There also remains a genuine issue whether the Bank voluntarily assumed a duty to the Olsons in setting a credit limit on the account and establishing a system for approving charges on that account. Whether that duty was breached when the Bank approved the $52,500 charge is also an issue of material fact. SEE HUMBLE OIL & REF. CO. v. WATERS, 159 So. 2d 408, 410 (La. Ct. App. 1963); SEE ALSO ROTH v. KAY, 35 Wn. App. 1, 4, 664 P.2d 1299, REVIEW DENIED, 100 Wn.2d 1026 (1983); SADO v. SPOKANE, 22 Wn. App. 298, 301, 588 P.2d 1231, REVIEW DENIED, 92 Wn.2d 1005 (1979). Under these circumstances, summary judgment was improper. WILSON v. STEINBACH, 98 Wn.2d 434, 437, 656 P.2d 1030 (1982). We, therefore, do not address Mrs. Olson's remaining contentions.

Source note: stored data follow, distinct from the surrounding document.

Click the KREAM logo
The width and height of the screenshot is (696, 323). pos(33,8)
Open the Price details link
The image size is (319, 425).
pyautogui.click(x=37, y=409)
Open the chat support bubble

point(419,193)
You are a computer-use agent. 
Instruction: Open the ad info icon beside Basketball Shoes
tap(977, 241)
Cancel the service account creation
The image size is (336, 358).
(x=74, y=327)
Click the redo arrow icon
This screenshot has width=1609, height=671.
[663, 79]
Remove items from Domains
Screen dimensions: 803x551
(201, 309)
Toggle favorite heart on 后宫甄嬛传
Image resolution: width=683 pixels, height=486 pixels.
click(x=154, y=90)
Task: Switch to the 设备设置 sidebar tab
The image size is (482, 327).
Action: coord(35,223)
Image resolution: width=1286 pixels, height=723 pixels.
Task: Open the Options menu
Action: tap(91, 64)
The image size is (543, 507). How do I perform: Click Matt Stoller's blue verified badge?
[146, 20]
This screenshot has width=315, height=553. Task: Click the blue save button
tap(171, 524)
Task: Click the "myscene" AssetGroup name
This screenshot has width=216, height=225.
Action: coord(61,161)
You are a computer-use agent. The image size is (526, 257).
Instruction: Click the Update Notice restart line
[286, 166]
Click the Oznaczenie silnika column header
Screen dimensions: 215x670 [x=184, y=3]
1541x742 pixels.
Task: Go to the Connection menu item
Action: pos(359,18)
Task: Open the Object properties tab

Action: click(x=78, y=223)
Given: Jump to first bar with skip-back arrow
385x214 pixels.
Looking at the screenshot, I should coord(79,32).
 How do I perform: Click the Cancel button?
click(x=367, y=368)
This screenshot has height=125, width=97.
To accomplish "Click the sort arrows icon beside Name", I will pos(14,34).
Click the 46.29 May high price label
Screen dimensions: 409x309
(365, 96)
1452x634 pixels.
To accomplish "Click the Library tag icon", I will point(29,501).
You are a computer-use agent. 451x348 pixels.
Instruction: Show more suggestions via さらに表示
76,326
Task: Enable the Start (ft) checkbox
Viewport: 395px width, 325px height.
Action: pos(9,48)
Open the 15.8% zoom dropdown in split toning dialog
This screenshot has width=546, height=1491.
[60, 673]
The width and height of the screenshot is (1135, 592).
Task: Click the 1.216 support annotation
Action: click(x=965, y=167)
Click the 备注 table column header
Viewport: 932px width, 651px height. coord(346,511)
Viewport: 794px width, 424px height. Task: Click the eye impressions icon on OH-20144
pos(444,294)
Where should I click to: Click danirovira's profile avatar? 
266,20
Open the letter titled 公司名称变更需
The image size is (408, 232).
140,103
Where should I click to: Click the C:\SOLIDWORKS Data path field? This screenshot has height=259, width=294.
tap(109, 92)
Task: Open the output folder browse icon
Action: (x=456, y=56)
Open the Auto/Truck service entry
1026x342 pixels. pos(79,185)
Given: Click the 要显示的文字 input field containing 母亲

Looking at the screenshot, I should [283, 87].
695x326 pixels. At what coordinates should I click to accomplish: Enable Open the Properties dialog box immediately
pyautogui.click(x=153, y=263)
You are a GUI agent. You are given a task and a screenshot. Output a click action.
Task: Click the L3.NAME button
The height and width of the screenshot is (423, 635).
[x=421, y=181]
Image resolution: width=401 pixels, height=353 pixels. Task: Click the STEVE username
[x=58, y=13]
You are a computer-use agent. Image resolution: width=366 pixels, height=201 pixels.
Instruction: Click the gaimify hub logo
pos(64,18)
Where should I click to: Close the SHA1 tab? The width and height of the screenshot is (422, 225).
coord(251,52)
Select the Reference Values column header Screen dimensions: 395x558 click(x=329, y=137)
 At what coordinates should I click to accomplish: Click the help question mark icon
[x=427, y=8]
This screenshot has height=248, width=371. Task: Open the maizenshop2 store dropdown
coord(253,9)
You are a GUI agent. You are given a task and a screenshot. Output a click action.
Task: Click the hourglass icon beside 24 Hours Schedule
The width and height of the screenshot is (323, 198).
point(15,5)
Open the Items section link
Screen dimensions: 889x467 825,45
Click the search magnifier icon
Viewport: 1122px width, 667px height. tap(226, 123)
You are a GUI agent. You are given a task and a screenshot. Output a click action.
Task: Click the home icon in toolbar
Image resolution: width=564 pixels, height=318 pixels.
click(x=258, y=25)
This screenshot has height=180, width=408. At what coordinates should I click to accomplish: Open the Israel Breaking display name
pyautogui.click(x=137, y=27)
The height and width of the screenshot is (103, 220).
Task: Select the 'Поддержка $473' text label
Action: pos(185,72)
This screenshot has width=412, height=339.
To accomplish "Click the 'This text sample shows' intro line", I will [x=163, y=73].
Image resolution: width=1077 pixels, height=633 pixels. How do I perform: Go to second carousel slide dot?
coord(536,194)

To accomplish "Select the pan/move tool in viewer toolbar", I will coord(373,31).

Both parties have requested attorney fees on appeal pursuant to the following contract provision: "I agree to pay . . . any reasonable attorneys' fees incurred in collection of any amount due . . ." That decision shall abide the trial.
The judgment is reversed and the case is remanded for trial.
CONCURRING JUDGES:
McInturff, A.C.J., and Thompson, J., concur.
POST-OPINION INFORMATION:
Reconsideration denied May 16, 1986. Review denied by Supreme Court July 8, 1986.